Maybe benign for absurd-sql, but rollback doesn't always restore all garbage (unused) bytes on a page: sqlite stages writes in uninitialised malloced arrays, so non-deterministic bytes from previous allocations can leak through to persistent storage (we work around that by building sqlite with a macro that redirects malloc to calloc).
The page-cache flushing (https://github.com/sqlite/sqlite/blob/master/test/cacheflush.test / https://www.sqlite.org/c3ref/db_cacheflush.html) tests don't roll back (AFAICT), but manage to cause physical changes without updating the version counter. I believe the writes happen to pages that aren't semantically visible to other connections until the SQL transaction commits, so that's safe for sqlite, which only uses the page counter to drop its in-memory page cache. However, this does mean that the change counter cannot be used to detect all writes to the underlying storage.

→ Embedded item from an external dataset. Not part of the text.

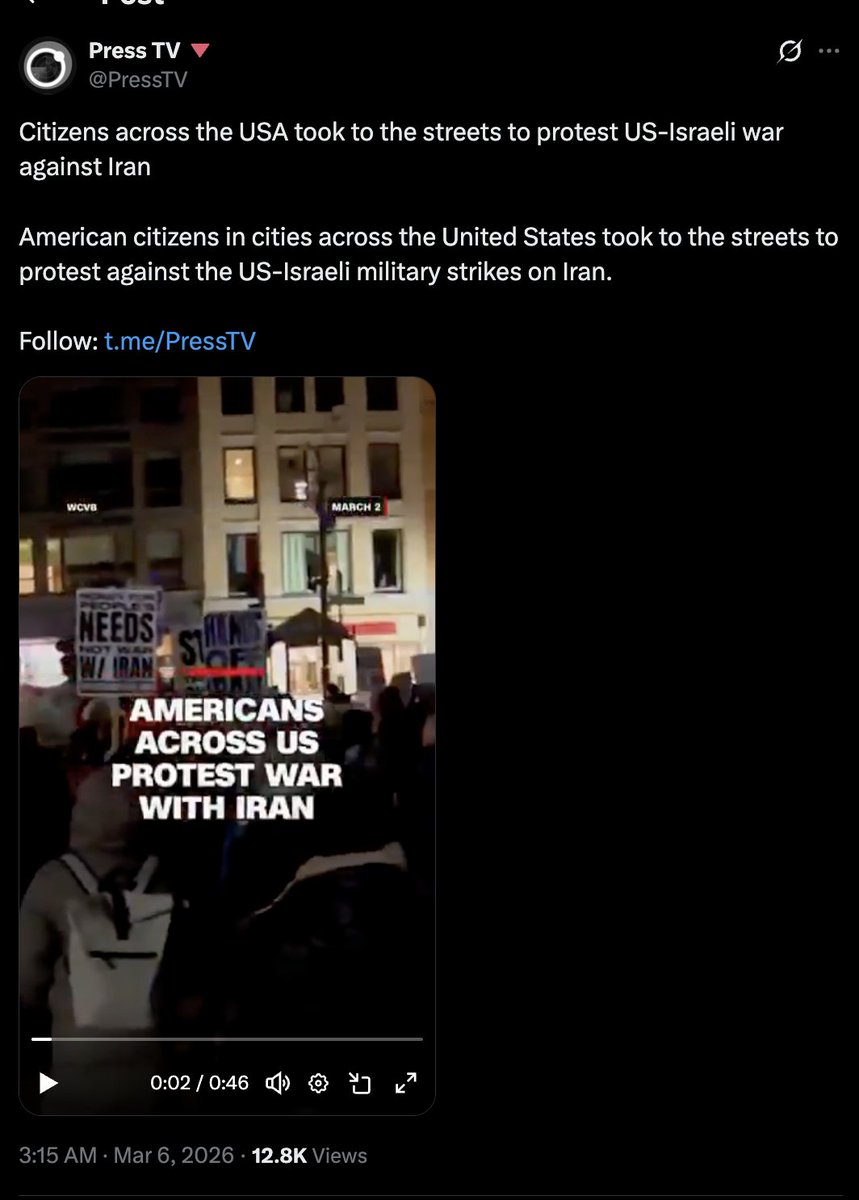Play the video
This screenshot has width=859, height=1200.
click(x=48, y=1083)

It probably makes sense for absurd-sql to manage its own dedicated change-tracking key-value entry, or maybe simplify the locking mechanism to jump over the "reserved/pending" states, and only have shared & exclusive.

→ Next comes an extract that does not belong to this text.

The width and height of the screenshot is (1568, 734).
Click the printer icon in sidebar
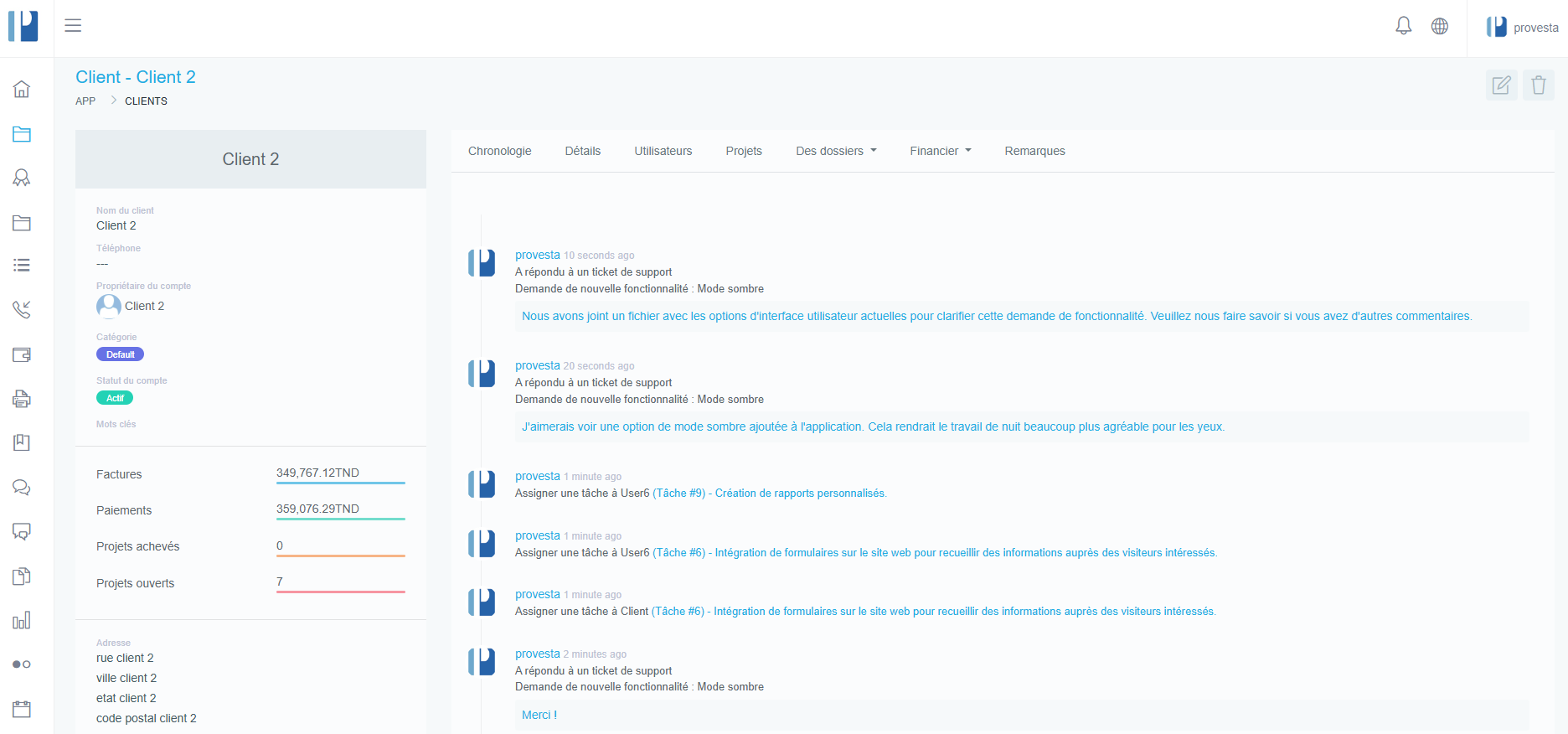click(x=22, y=399)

jlongster commented 3 years ago

Oh wow, this is super interesting, thanks @pkhuong!

or maybe simplify the locking mechanism to jump over the "reserved/pending" states, and only have shared & exclusive.

That's actually how it works right now! See https://github.com/jlongster/absurd-sql/blob/master/src/indexeddb/worker.js#L423 and the comment above it. Specifically https://github.com/jlongster/absurd-sql/blob/master/src/indexeddb/worker.js#L388

When a RESERVED lock is requested we go ahead and upgrade the lock to a full write lock (EXCLUSIVE). However, the issue is still that a different IDB readwrite may run between requesting a readwrite transaction and actually starting it. I don't see how only having shared and exclusive solves the issue?

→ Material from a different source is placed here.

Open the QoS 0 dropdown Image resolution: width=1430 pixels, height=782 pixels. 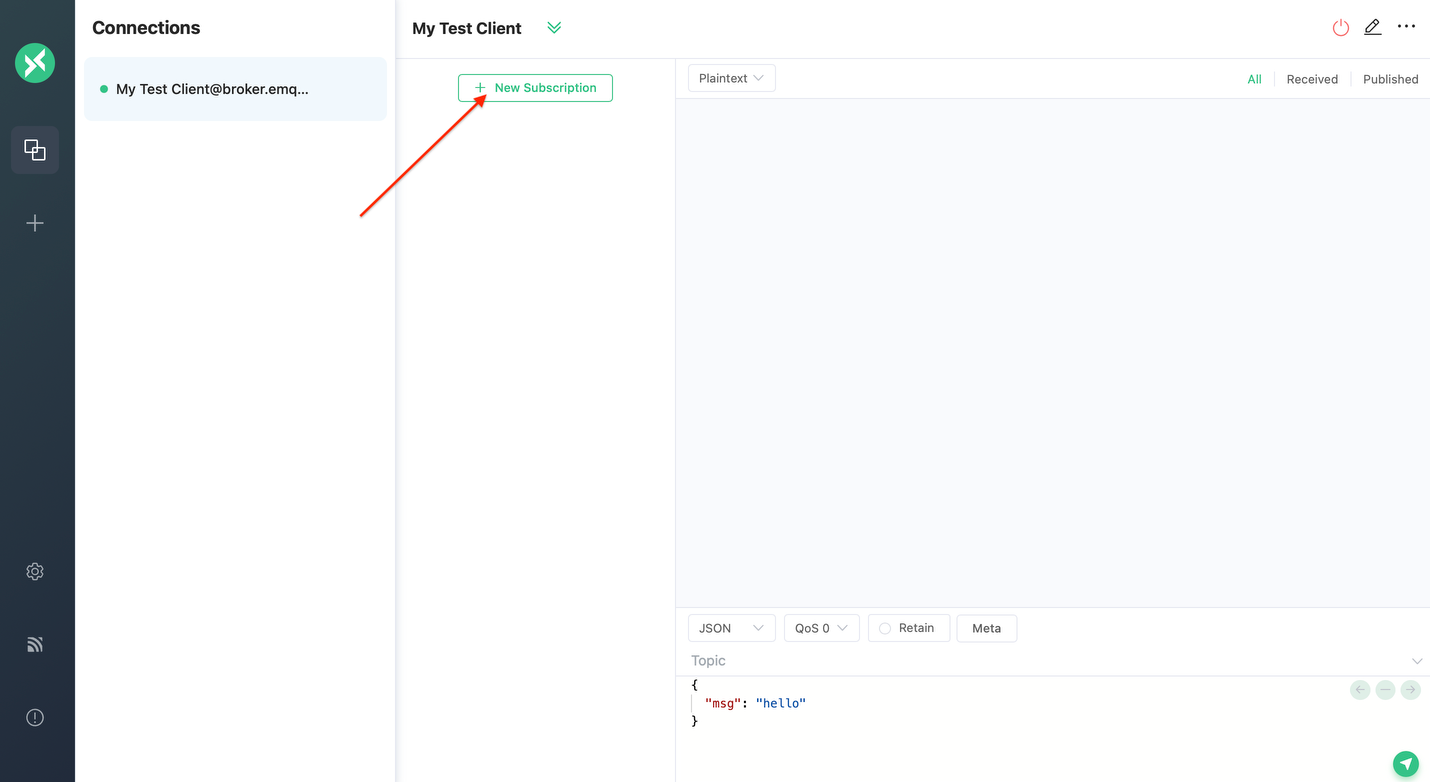pyautogui.click(x=821, y=628)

I don't think the garbage data is a problem -- as long as the filesize is correct and everything else in the file is in tact, I don't see how that would effect anything.

The page-cache flushing (https://github.com/sqlite/sqlite/blob/master/test/cacheflush.test / https://www.sqlite.org/c3ref/db_cacheflush.html) tests don't roll back (AFAICT), but manage to cause physical changes without updating the version counter. I believe the writes happen to pages that aren't semantically visible to other connections until the SQL transaction commits, so that's safe for sqlite, which only uses the page counter to drop its in-memory page cache. However, this does mean that the change counter cannot be used to detect all writes to the underlying storage.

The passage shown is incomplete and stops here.